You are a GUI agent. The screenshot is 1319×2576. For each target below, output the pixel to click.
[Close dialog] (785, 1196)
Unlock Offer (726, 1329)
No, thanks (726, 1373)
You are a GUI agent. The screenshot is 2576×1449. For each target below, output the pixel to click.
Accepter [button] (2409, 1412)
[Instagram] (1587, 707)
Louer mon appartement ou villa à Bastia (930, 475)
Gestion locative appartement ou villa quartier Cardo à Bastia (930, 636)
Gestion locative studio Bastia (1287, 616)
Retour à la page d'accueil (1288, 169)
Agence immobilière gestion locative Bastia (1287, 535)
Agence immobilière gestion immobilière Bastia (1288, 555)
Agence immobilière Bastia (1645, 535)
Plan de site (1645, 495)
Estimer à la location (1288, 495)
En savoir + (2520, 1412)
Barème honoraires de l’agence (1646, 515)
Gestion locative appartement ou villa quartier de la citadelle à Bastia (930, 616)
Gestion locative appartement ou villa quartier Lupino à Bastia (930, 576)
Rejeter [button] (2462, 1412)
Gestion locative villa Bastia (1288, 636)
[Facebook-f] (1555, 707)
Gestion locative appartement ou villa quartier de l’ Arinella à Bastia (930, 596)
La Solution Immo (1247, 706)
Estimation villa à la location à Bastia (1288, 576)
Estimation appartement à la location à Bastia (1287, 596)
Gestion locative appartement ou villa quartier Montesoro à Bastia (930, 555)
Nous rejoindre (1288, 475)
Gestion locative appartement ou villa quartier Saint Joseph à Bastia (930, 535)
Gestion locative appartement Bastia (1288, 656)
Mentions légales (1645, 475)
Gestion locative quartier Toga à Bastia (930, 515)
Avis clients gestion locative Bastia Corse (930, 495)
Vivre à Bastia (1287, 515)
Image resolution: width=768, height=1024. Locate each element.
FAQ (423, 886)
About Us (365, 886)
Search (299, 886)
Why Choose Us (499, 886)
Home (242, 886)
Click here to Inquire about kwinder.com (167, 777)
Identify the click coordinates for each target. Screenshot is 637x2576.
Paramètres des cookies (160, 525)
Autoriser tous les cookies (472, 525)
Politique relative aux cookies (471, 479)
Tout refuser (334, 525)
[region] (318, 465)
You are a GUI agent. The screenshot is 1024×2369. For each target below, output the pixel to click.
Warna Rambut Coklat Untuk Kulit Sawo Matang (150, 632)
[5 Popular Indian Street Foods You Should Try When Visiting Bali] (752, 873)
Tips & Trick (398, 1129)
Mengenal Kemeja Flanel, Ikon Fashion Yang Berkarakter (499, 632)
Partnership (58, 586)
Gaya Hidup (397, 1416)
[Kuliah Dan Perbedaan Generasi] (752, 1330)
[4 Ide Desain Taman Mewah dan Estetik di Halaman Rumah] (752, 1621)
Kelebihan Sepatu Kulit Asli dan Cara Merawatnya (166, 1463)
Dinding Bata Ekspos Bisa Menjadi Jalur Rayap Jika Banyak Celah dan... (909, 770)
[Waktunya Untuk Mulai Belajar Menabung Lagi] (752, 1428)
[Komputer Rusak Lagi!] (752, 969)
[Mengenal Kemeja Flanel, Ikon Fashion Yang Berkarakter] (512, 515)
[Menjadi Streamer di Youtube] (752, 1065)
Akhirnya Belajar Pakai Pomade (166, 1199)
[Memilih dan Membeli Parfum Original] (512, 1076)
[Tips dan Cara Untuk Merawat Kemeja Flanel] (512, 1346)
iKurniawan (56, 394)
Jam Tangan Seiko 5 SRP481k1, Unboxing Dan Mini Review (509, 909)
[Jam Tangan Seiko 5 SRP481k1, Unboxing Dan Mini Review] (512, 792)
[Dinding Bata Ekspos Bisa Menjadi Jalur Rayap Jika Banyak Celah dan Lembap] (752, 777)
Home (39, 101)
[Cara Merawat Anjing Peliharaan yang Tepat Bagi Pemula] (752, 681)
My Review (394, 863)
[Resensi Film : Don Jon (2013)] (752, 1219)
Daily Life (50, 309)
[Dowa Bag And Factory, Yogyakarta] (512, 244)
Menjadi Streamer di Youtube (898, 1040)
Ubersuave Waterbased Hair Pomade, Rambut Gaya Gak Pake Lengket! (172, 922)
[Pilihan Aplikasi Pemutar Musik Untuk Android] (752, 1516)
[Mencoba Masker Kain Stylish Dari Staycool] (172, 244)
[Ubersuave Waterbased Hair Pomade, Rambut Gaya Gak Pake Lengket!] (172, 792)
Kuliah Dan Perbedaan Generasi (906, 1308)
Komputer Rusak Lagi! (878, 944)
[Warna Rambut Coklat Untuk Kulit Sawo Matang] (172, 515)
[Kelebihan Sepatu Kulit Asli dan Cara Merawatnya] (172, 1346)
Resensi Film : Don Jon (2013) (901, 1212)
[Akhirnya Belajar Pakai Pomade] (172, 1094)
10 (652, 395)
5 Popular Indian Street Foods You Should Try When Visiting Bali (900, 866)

-------

TRY IT – Nothing but the lines from the one containing "[Resensi Film : Don Jon (2013)] (752, 1219)" through the last line of the material should be returned, each exactly as written, both ends included.

RESULT –
[Resensi Film : Don Jon (2013)] (752, 1219)
Daily Life (50, 309)
[Dowa Bag And Factory, Yogyakarta] (512, 244)
Menjadi Streamer di Youtube (898, 1040)
Ubersuave Waterbased Hair Pomade, Rambut Gaya Gak Pake Lengket! (172, 922)
[Pilihan Aplikasi Pemutar Musik Untuk Android] (752, 1516)
[Mencoba Masker Kain Stylish Dari Staycool] (172, 244)
[Ubersuave Waterbased Hair Pomade, Rambut Gaya Gak Pake Lengket!] (172, 792)
Kuliah Dan Perbedaan Generasi (906, 1308)
Komputer Rusak Lagi! (878, 944)
[Warna Rambut Coklat Untuk Kulit Sawo Matang] (172, 515)
[Kelebihan Sepatu Kulit Asli dan Cara Merawatnya] (172, 1346)
Resensi Film : Don Jon (2013) (901, 1212)
[Akhirnya Belajar Pakai Pomade] (172, 1094)
10 (652, 395)
5 Popular Indian Street Foods You Should Try When Visiting Bali (900, 866)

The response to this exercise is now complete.